(Pixel coordinate grounding data)

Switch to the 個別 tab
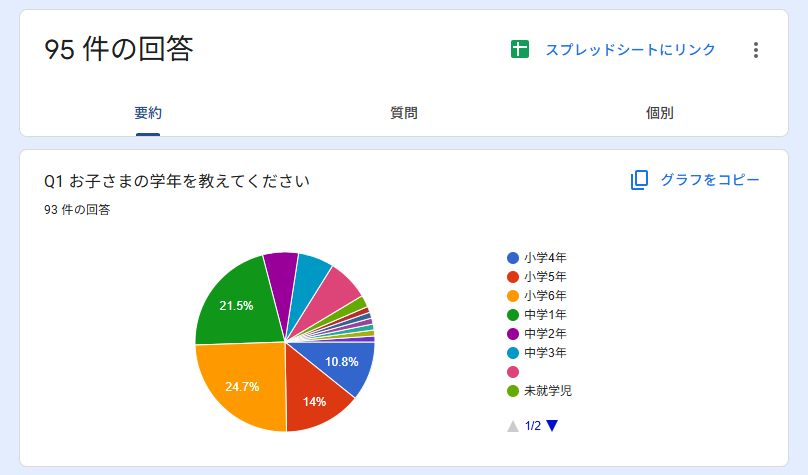Screen dimensions: 808x475 (x=660, y=113)
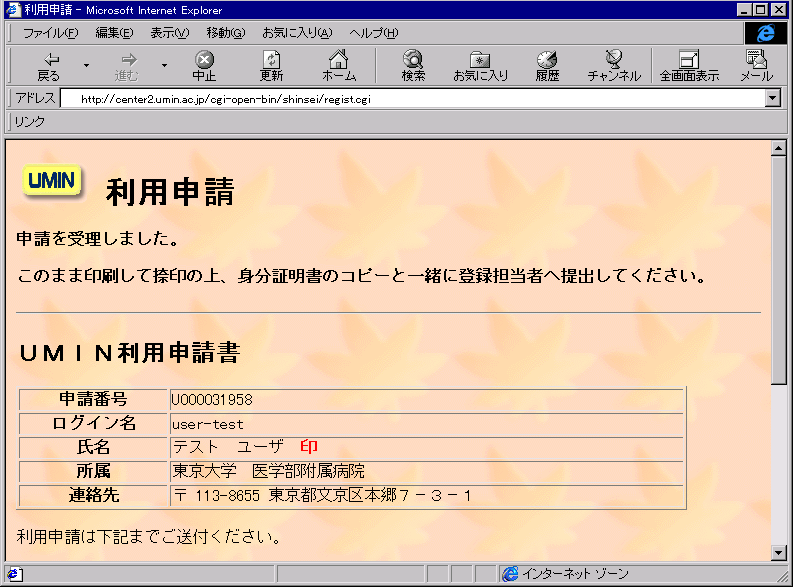Click the 中止 (Stop) toolbar icon

pyautogui.click(x=204, y=66)
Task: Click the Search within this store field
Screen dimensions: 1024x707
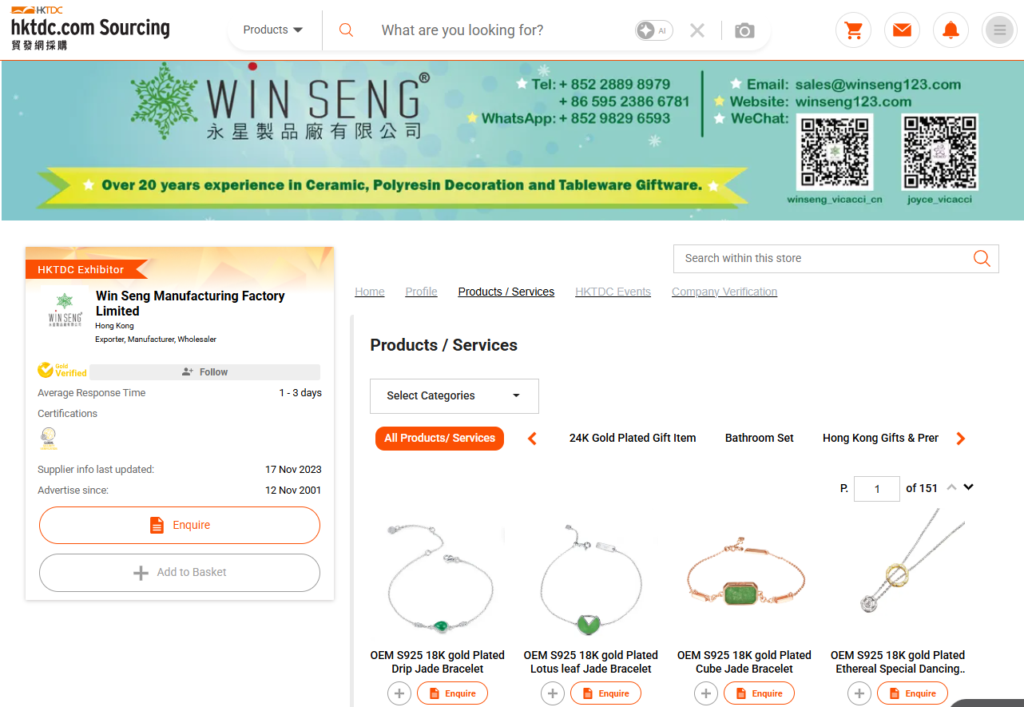Action: click(x=820, y=258)
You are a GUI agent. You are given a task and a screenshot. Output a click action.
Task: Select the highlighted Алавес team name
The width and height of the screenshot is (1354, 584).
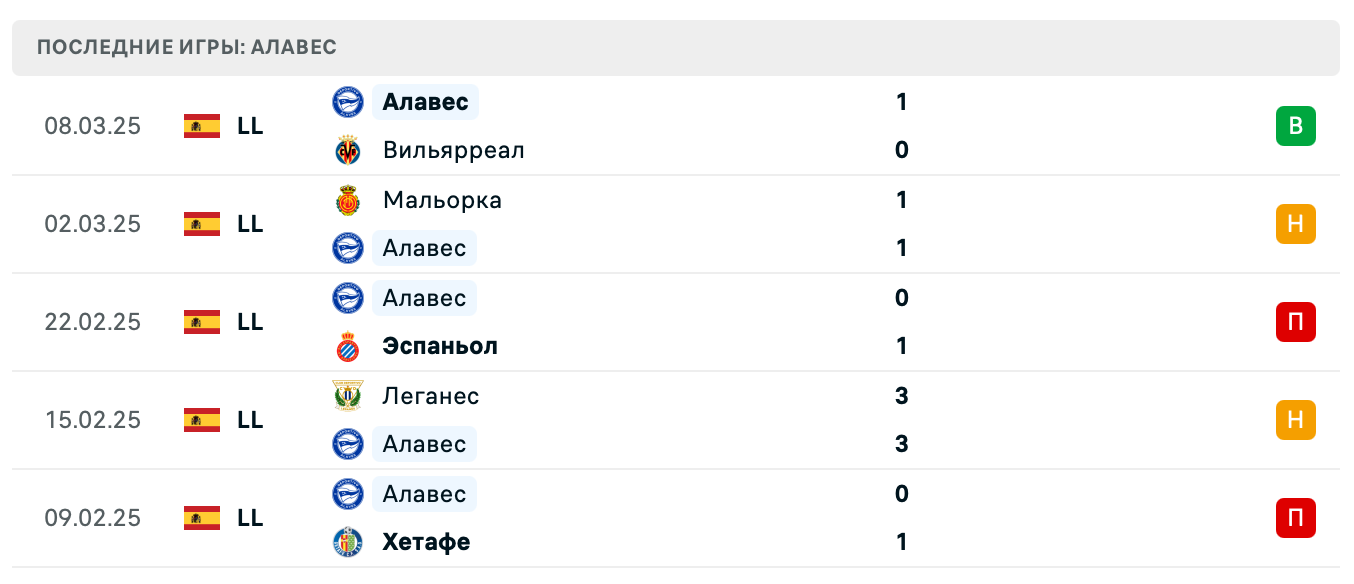424,102
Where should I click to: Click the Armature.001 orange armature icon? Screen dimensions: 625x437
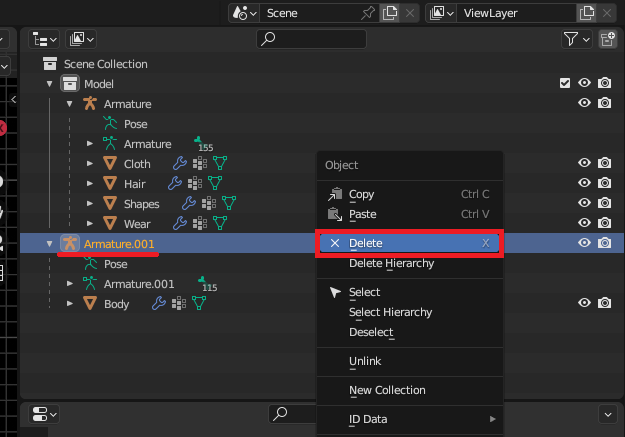[70, 243]

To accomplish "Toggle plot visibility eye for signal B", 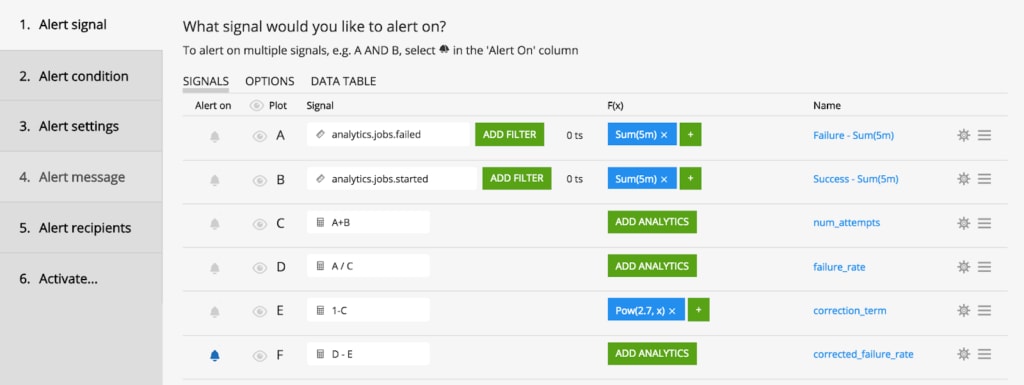I will (x=260, y=179).
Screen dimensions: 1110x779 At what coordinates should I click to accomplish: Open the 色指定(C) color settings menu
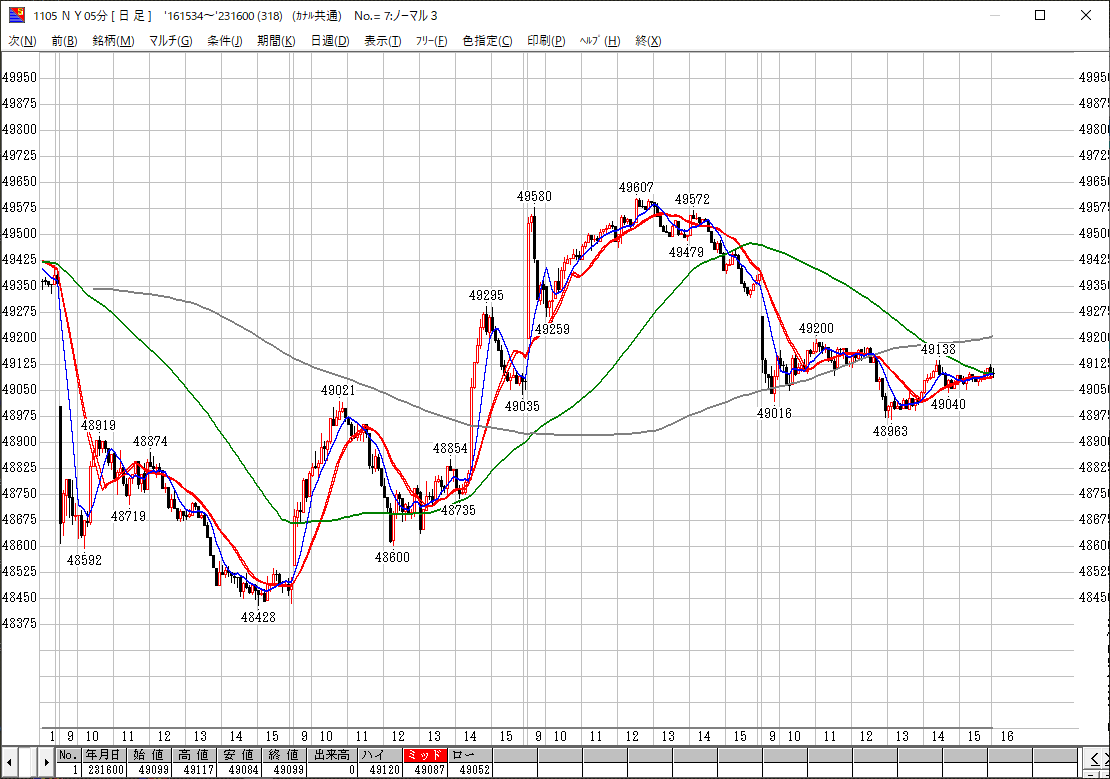click(x=487, y=41)
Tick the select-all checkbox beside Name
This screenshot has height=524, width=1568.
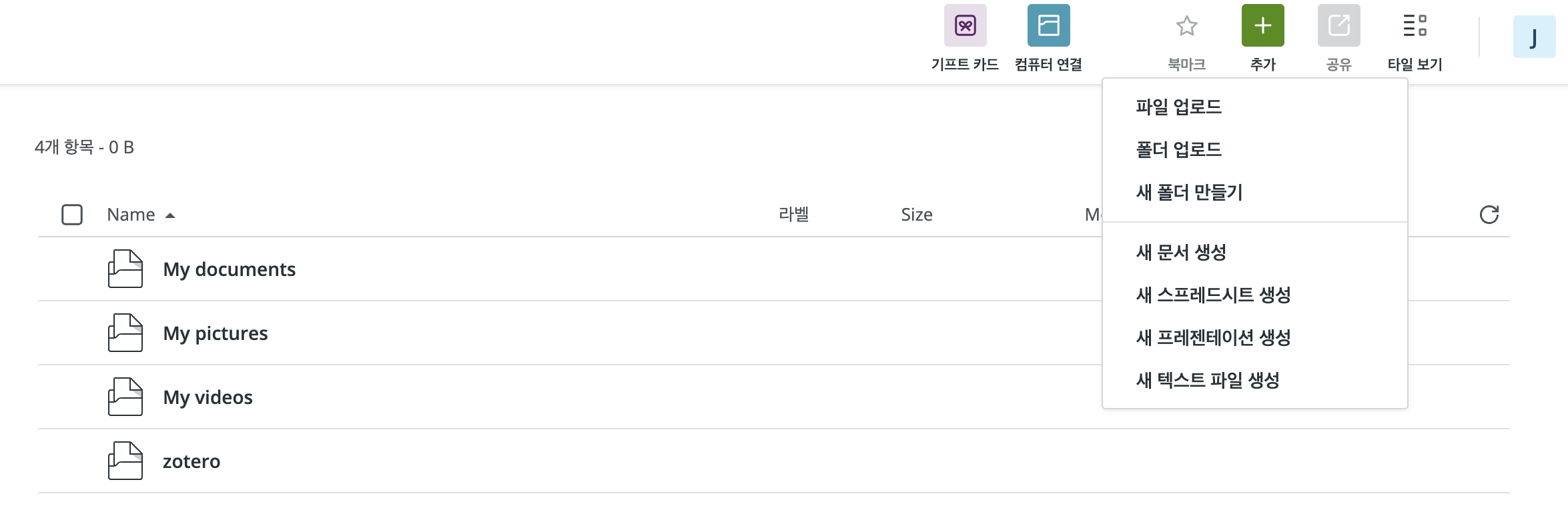coord(72,215)
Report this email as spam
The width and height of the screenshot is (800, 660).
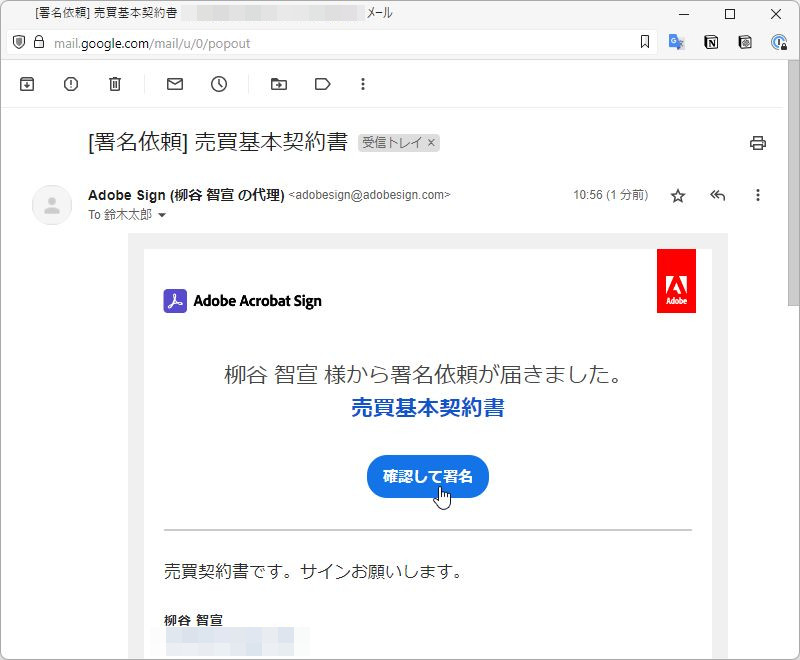coord(70,84)
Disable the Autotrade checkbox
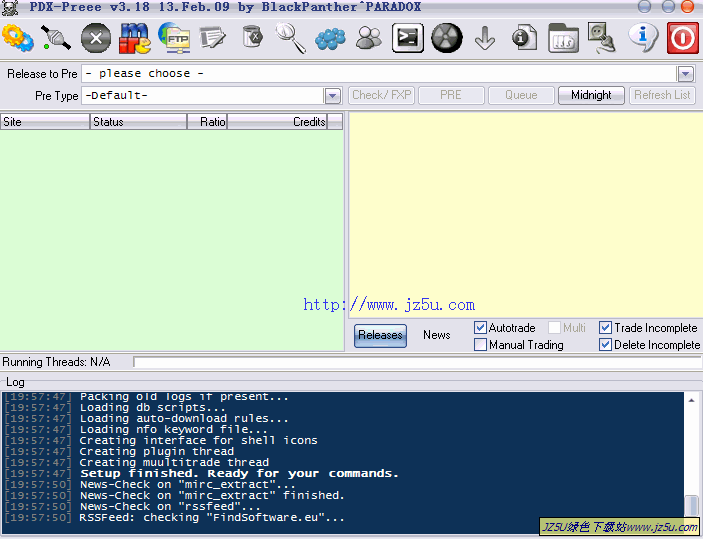This screenshot has height=539, width=703. [x=481, y=328]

*Work request*. The lines wanted run from the line containing "Report this email as spam" through the end of the entries; return them exactly, both ends included, and keep pictures out.

*Task solution*.
Report this email as spam
The width and height of the screenshot is (800, 660).
coord(70,84)
Disable the Autotrade checkbox
This screenshot has height=539, width=703. [x=481, y=328]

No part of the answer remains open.